> _WORK REQUIRED_: Could you write out the opening lines of the data, word for word, stopping after the line that contains "Click the browser"?

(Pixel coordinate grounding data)
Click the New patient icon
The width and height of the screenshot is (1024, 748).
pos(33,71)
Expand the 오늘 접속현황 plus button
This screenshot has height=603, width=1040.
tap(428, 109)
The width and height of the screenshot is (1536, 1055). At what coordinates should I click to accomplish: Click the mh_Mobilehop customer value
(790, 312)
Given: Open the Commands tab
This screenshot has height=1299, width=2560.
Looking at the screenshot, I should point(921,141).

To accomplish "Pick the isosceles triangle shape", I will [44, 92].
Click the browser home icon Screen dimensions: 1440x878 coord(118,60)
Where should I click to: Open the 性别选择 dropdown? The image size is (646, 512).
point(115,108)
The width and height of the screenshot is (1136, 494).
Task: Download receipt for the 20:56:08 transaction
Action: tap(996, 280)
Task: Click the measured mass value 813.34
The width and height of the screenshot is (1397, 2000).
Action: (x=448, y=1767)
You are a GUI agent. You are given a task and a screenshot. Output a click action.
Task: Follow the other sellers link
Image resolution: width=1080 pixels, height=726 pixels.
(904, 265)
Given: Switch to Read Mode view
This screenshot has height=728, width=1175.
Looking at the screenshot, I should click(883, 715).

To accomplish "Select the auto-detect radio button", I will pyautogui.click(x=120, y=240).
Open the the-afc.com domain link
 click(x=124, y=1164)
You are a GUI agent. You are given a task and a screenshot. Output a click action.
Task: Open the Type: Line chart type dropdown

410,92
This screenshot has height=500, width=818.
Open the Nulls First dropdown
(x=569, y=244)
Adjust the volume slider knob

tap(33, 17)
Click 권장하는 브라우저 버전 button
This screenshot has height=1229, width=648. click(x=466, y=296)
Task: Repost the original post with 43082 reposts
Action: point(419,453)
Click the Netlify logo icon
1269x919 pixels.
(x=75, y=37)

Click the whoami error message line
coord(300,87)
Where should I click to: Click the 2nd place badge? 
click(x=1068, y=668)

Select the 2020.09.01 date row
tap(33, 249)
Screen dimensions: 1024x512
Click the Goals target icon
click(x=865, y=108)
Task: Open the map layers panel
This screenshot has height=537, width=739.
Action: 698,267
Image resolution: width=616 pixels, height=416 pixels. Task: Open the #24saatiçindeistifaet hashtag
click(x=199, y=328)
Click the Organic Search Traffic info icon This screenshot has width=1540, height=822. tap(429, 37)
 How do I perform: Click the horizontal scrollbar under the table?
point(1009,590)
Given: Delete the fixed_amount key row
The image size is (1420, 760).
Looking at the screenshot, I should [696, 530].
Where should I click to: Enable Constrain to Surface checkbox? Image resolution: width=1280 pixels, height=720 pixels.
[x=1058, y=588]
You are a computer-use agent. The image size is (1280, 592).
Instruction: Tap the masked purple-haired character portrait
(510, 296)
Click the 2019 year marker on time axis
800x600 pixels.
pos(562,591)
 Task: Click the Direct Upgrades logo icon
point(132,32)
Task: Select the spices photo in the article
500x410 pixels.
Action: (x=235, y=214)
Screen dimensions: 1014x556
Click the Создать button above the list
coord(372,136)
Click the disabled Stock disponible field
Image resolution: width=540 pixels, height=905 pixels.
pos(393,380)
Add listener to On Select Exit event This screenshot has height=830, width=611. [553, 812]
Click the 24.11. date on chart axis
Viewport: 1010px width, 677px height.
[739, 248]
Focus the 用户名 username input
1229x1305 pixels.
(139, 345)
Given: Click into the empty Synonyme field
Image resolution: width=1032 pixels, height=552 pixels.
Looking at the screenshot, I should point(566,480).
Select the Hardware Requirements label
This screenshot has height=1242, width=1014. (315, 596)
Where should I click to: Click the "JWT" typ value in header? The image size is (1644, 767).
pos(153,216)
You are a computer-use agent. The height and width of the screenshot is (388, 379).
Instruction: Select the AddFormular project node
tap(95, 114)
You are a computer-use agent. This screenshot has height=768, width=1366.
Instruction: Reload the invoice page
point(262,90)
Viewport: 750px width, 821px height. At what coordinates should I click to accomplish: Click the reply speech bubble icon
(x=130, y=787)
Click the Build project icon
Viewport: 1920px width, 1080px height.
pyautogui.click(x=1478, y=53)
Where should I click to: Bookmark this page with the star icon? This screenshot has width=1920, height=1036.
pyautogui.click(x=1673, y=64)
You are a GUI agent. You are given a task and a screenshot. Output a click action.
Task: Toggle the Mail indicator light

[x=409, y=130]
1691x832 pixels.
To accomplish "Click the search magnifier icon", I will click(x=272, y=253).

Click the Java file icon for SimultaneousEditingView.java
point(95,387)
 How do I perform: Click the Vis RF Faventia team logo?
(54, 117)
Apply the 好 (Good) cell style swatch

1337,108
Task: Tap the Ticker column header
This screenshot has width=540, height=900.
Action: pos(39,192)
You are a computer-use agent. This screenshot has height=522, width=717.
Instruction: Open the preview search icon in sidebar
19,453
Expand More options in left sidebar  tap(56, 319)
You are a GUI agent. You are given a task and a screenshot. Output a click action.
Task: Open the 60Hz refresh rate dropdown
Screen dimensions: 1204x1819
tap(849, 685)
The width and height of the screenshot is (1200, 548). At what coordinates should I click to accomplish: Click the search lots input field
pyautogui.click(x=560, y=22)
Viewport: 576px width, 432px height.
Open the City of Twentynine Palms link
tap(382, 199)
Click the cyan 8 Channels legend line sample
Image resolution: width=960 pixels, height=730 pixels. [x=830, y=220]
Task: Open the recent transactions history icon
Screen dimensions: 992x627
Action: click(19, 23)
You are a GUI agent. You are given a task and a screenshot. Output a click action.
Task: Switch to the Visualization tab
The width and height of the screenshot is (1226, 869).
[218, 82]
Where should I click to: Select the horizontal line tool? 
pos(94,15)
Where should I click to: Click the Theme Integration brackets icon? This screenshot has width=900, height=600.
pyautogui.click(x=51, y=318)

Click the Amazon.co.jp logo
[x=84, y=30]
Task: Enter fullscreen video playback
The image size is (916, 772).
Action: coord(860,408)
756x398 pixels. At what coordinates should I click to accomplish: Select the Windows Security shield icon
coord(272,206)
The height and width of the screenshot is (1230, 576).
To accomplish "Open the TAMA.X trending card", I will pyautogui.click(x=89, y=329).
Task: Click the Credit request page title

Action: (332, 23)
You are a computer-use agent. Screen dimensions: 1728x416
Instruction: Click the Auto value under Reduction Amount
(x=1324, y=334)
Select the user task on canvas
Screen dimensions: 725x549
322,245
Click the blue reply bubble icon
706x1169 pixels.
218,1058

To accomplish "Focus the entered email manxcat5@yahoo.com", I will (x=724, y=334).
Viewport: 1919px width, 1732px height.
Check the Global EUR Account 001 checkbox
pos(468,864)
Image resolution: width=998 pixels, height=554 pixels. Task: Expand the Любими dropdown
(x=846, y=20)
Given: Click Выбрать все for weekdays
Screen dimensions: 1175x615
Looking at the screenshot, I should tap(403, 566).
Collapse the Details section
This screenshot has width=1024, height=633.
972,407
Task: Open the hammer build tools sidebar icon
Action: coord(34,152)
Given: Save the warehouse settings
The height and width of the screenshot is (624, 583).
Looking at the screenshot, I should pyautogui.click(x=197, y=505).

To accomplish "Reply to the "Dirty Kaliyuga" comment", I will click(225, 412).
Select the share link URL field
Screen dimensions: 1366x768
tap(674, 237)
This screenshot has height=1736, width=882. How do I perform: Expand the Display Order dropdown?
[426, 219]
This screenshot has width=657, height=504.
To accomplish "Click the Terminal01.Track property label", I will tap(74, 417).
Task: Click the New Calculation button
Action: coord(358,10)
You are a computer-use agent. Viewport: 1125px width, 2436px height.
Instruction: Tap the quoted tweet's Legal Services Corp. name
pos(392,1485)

> _SOLUTION TO THIS TASK_:
Click the New patient icon
The width and height of the screenshot is (1024, 748).
pos(33,71)
Expand the 오늘 접속현황 plus button
This screenshot has height=603, width=1040.
tap(428, 109)
The width and height of the screenshot is (1536, 1055). At what coordinates should I click to accomplish: Click the mh_Mobilehop customer value
(790, 312)
Given: Open the Commands tab
This screenshot has height=1299, width=2560.
Looking at the screenshot, I should point(921,141).

To accomplish "Pick the isosceles triangle shape", I will [44, 92].
Click the browser home icon Screen dimensions: 1440x878 coord(118,60)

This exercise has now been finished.